VIEWPOINT • Summer 2001

By Robert H. Waterston

The publications on the human genome sequence in Nature and Scienceare major milestones in the biomedical revolution begun in 1953 with the discovery of the structure of DNA by Watson and Crick. Building on Mendel's findings that traits were inherited as units called genes, Watson and Crick showed that genetic information was stored in strings of chemical bases A, G, C, and T in much the same way that knowledge is stored in strings of letters.
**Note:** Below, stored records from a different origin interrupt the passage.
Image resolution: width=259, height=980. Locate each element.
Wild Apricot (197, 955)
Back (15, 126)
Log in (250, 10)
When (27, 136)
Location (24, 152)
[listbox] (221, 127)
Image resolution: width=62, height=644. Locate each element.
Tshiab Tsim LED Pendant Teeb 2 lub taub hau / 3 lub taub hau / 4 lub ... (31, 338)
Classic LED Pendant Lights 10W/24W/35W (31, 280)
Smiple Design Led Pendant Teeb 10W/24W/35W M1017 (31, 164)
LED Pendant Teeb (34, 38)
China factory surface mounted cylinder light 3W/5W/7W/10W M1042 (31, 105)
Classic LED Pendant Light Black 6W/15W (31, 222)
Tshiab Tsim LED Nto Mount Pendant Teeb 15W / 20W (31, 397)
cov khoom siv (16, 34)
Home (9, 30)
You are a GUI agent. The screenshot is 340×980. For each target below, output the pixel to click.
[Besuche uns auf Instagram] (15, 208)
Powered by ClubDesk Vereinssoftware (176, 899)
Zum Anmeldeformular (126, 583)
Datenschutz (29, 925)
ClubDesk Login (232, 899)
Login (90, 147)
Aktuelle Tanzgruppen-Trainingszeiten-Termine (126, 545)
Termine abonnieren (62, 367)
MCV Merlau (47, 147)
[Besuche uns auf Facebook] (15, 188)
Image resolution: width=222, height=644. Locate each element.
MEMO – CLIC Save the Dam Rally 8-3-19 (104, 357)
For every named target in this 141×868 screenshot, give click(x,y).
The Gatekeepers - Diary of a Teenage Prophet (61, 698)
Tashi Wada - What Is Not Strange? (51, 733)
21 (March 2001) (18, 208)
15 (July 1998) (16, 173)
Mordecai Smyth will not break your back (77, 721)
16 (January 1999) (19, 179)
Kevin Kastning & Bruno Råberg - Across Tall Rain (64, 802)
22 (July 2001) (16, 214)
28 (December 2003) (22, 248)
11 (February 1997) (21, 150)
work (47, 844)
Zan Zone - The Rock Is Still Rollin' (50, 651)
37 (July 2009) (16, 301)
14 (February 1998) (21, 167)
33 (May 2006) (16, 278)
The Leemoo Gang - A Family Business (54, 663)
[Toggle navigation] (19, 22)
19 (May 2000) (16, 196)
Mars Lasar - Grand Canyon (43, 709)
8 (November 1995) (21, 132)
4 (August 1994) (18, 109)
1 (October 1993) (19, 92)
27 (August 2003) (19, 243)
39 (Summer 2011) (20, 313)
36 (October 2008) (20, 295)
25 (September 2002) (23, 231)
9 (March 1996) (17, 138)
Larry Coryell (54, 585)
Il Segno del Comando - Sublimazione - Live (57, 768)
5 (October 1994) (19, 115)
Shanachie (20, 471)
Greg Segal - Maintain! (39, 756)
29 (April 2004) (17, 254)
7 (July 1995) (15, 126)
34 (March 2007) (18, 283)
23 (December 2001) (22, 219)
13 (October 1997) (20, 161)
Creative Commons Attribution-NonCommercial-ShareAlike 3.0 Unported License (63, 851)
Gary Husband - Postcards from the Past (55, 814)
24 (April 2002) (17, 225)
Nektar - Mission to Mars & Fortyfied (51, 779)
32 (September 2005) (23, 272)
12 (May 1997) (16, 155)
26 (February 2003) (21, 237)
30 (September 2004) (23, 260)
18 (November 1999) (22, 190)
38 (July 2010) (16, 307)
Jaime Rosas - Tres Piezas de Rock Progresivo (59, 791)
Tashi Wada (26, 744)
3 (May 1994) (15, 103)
The papers describe the first overview of the human genome, our genetic instruction book. Both are based on the same clone-by-clone strategy advocated and pursued by the publicly funded International Human Genome Project (I-HGP), despite assertions by the commercially funded project at Celera that such an approach would be made obsolete by their "whole genome shotgun" strategy. In the end, the whole genome shotgun method failed, and Celera retreated to the use of the public clone-by-clone sequences and public clone maps to produce a sequence that differed only in minor ways from the sequence produced by the I-HGP.

Robert H. Waterston

"Although comparative sequencing with other genomes will be needed to further explain the human sequence ... these initial views of the genome provide some fascinating insights."

Although comparative sequencing with other genomes will be needed to further explain the human sequence, and both sides agree that the present versions are incomplete, these initial views of the genome provide some fascinating insights. We have fewer genes than suspected—just two to three times as many as the much simpler worm and fly. We can begin to read our evolutionary history, as a species and beyond. Most importantly for the general public, the human genome sequence promises to accelerate the pace of discoveries of the genes behind human health and the variant forms that lead to disease, to unfavorable drug reactions, and to variation in the population.

Genes behind many diseases are already known—for example, genes leading to cystic fibrosis, to colon or breast cancer, and to Alzheimer's. But hunts for new disease genes will no longer be slowed by the search for the altered gene. Further, the studies of sequence variation will allow the discovery of genes behind complex diseases such as heart disease, diabetes, hypertension, and asthma. We will also learn about genes contributing to intelligence and behavior. The possibilities are exhilarating and seemingly endless.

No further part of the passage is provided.